I have recently played The Stanley Parable, the highly praised 2013 HD remake version bought through the Steam engine.

You start from a first person perspective, the narrator calls you Stanley.  Stanley works in an office building and he finds that all his co-workers have gone missing.  Your quest is to find out what happened to your co-workers and to explore the environment.  The player is able to alter the story line and will finish with one of the sixteen possible endings.  The story is told from a first person perspective yet you can’t see any of Stanley while playing the game, including his hands and feet, which is pointed out by narrator when Stanley questions his existence.  The player can interact with the environment by opening doors and pushing buttons.
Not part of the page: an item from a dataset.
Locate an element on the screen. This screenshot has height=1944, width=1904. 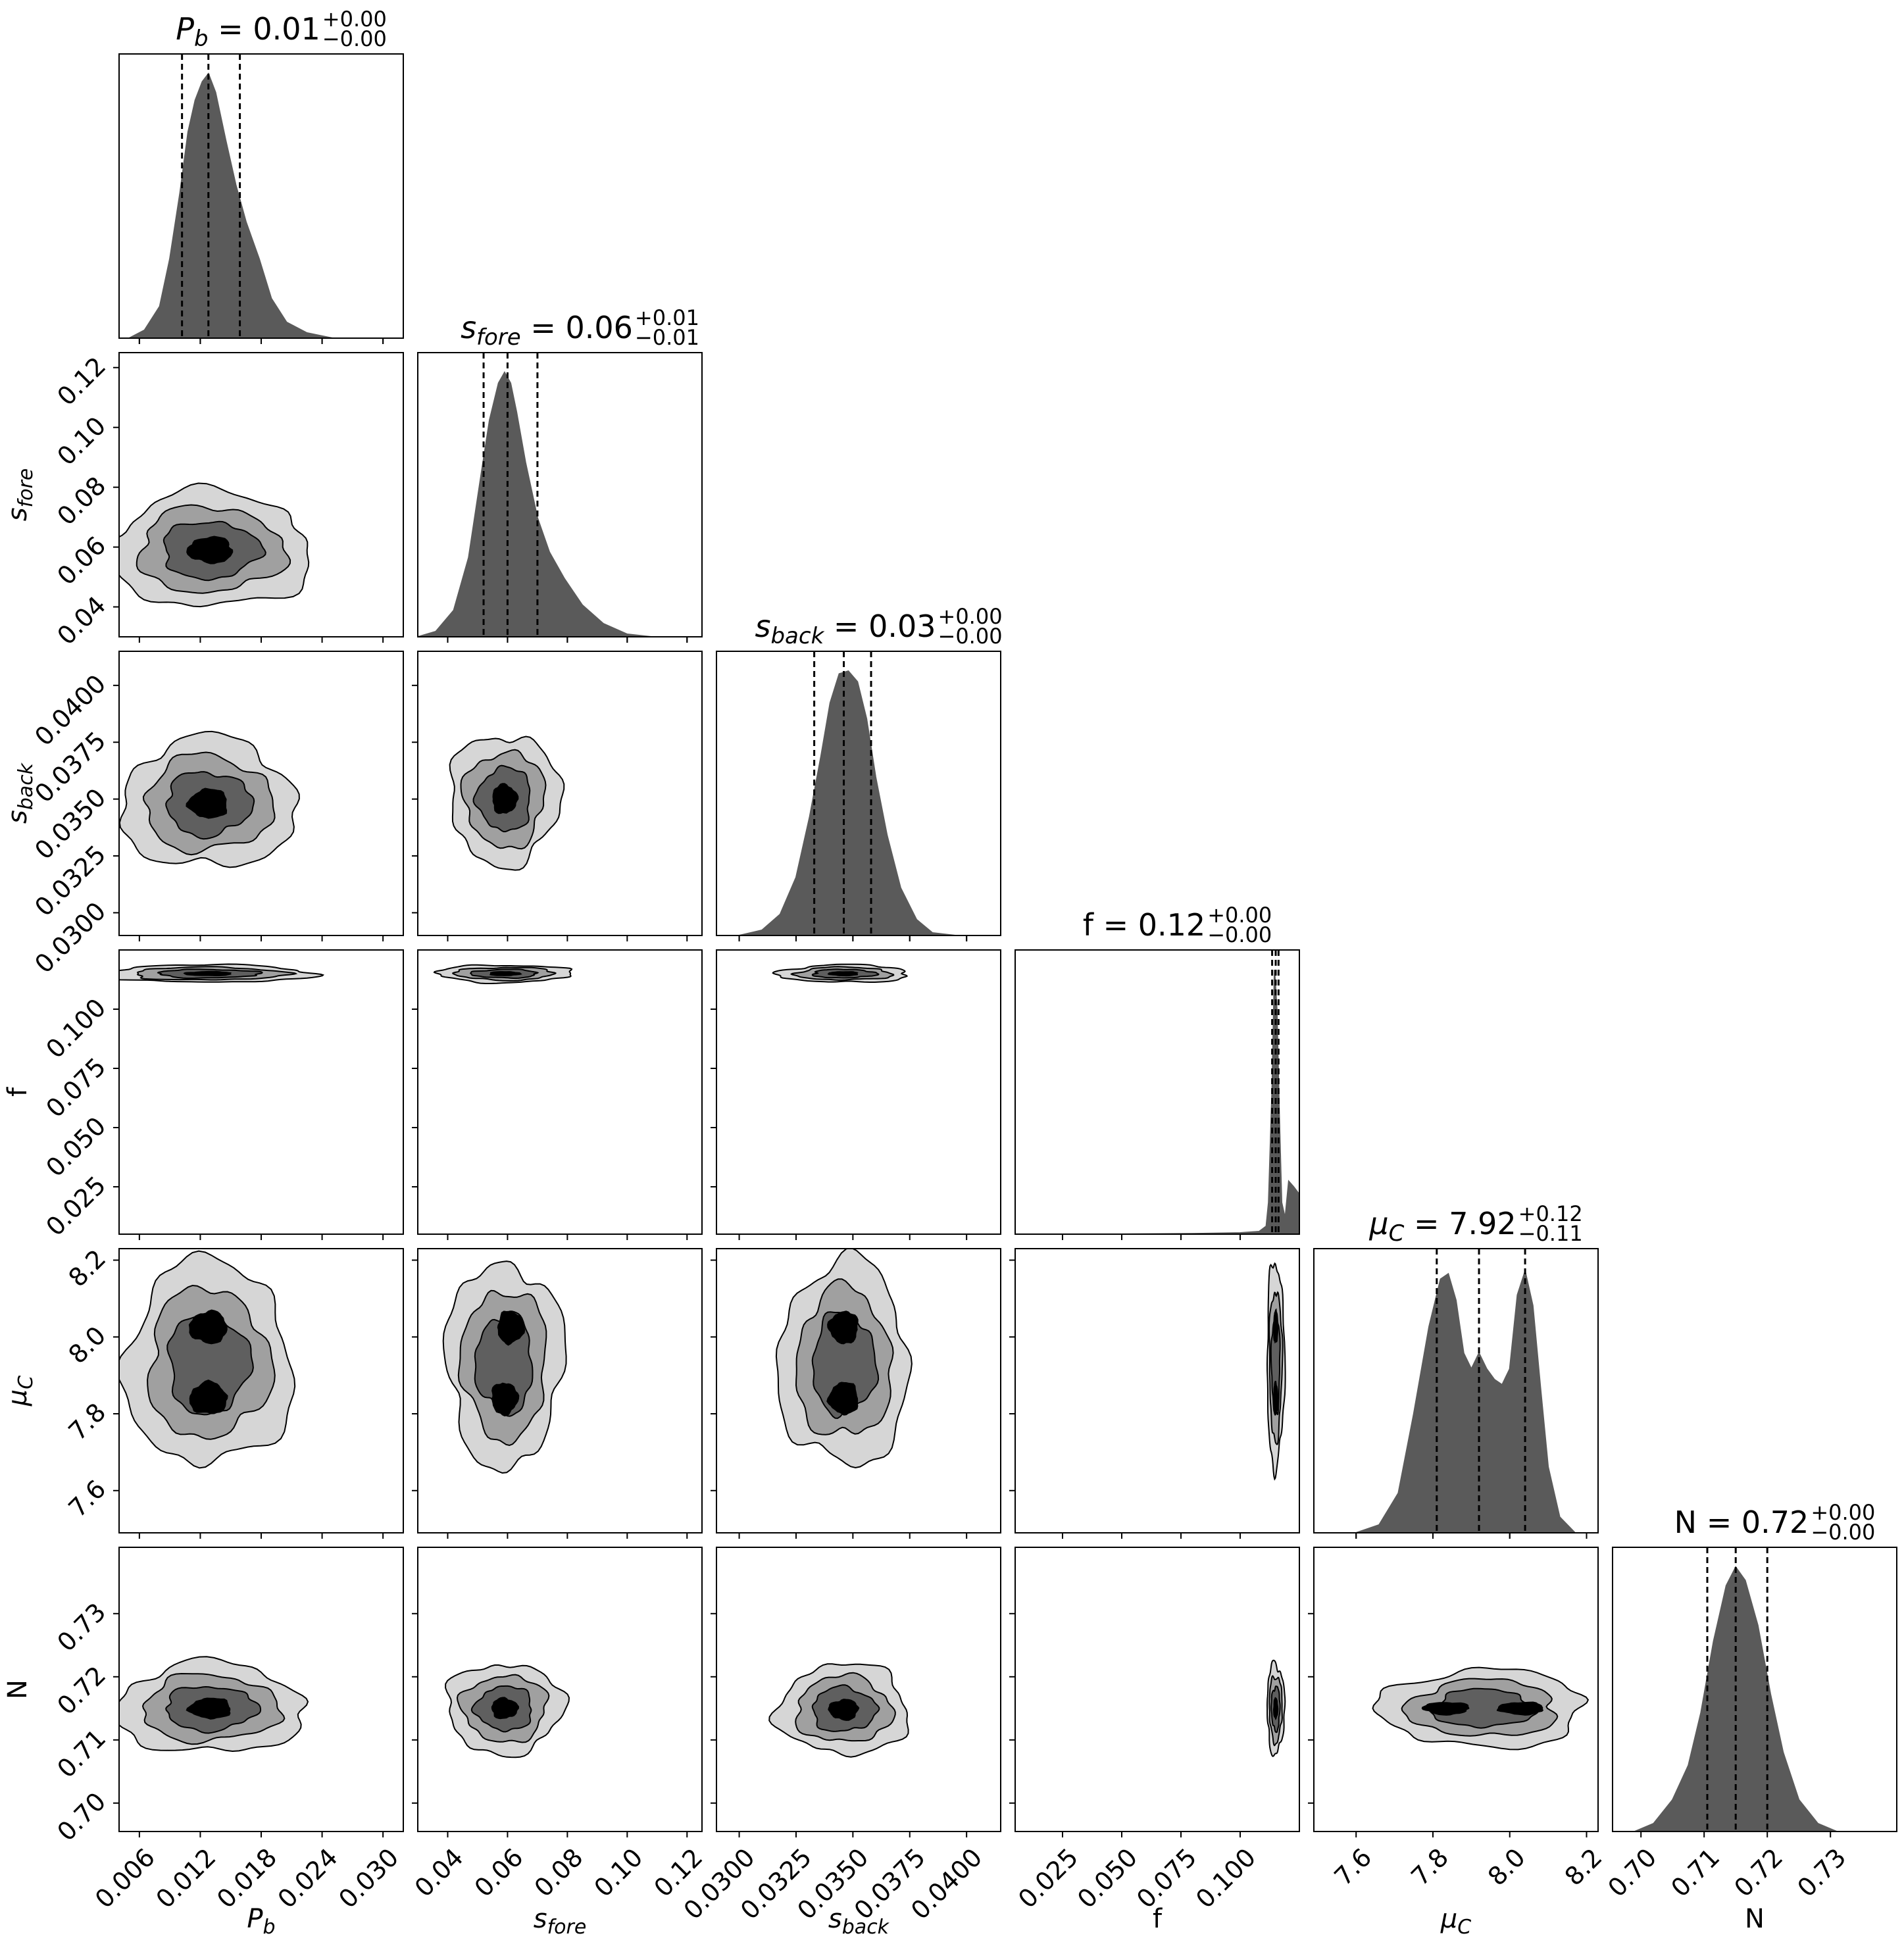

Self-taught, first time, young game designer, Davey Wrenden came up with Stanleys parable using a source mod.  The narrator is played by English voice actor, Kevan Brighting, who delivers his lines with dry wit and style.  Wrenden attributes half the games popularity to Brightings narration.   When coming up with the idea of this game Wrenden wanted to explore how games can change the narrative depending on choices the player makes.  The third wall is often broken and the player is very aware that they are inside a game.  At one point the narrator directly addresses the player by pointing out that you aren’t Stanley, you just control him, giving this game a feeling of self-awareness.

After playing this game for a couple of hours I had finished most of the endings and was left unsatisfied, yet I still continue to think about it.  This game is all about player choice.  I played the first time through following the narrator’s instructions, which resulted in a good ending for Stanley.  I won’t spoil other endings but will talk about some parts of the game that I found brilliant.

During the game in the emotion control room, I was frantically pushing buttons trying to work out how to stop a terrible thing from happening.  I thought I had worked it out and played through again but found that the buttons didn’t seem to be responding.  Wrenden admits that this was actually a design fault as he wanted Stanley to be able to interact with the buttons but didn’t know bind keys inside the Source mod.  This design fault actually made the game even more interesting to players because of what is says about the gamer and their expectations of how games should work.

baby minigame

Another part I was amused by is the baby mini-game.  Stanley is in a room with a cardboard cut out of a baby and has to press a button to stop the baby from crawling into a fire.  The narrator describes the game as an art piece that represents the pressures of parenthood and the constant needs of children.  The sound design in this part of the game is really interesting because the player is told to do one thing – save the baby –  but is ‘rewarded’ with terrible repetitive sound of the loud buzzer and the baby wailing.

I found this game was too short and it left me a bit unsatisfied.  The player doesn’t actually have that much control over Stanley as you can’t even jump of pick up objects.  It did make me question my preconceptions of how a game has to be, which is ultimately with linear storytelling.  As a budding game designer it did make me think about how to incorporate more player freedom in game.  It is a difficult task because the game maker has to include new areas and story lines depending on player choices, resulting in a much bigger game that the audience will only experience a small percentage of.  Yet it does want me to make games with more unexpectedly adaptable story lines depending on player choices or actions throughout the game.

All in all I think it was a really interesting game but not for everyone.  If you are looking for a meaty game for recreation, The Stanley Parable may not be for you.  I would recommend this to non-gamers because there are no complicated actions or controls to master in this game, literary types and anyone who would be interested in game design.